What needs to be done
Pull every line that holds the word "Molyslip" from the entries.

Saved data entries:
==*==
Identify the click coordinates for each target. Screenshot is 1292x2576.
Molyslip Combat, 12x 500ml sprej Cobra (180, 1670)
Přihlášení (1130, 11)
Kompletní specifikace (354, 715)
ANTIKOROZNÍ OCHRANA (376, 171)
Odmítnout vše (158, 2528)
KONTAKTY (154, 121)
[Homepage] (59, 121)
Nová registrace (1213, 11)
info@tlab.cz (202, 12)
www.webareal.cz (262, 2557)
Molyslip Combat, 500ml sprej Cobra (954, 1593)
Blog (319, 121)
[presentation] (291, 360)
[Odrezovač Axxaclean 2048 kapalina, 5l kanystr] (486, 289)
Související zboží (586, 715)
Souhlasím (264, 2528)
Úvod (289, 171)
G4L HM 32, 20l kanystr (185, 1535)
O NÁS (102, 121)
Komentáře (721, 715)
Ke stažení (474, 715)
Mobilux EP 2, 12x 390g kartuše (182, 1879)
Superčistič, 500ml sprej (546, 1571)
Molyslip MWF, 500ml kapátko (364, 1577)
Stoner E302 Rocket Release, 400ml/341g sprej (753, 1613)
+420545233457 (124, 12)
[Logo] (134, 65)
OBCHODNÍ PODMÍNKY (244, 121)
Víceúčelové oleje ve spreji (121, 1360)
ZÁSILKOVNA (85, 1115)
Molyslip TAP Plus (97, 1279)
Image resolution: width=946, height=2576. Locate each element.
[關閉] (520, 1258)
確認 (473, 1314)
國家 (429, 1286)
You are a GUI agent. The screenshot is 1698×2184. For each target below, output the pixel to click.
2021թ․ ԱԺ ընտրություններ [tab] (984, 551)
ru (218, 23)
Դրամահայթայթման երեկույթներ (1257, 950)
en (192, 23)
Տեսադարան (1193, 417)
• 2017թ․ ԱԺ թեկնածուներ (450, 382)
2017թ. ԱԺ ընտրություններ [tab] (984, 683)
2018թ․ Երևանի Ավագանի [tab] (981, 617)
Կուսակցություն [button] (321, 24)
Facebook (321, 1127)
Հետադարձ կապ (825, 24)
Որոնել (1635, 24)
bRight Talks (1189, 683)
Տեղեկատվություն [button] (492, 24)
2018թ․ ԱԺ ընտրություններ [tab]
==*==
Answer
Molyslip Combat, 12x 500ml sprej Cobra (180, 1670)
Molyslip Combat, 500ml sprej Cobra (954, 1593)
Molyslip MWF, 500ml kapátko (364, 1577)
Molyslip TAP Plus (97, 1279)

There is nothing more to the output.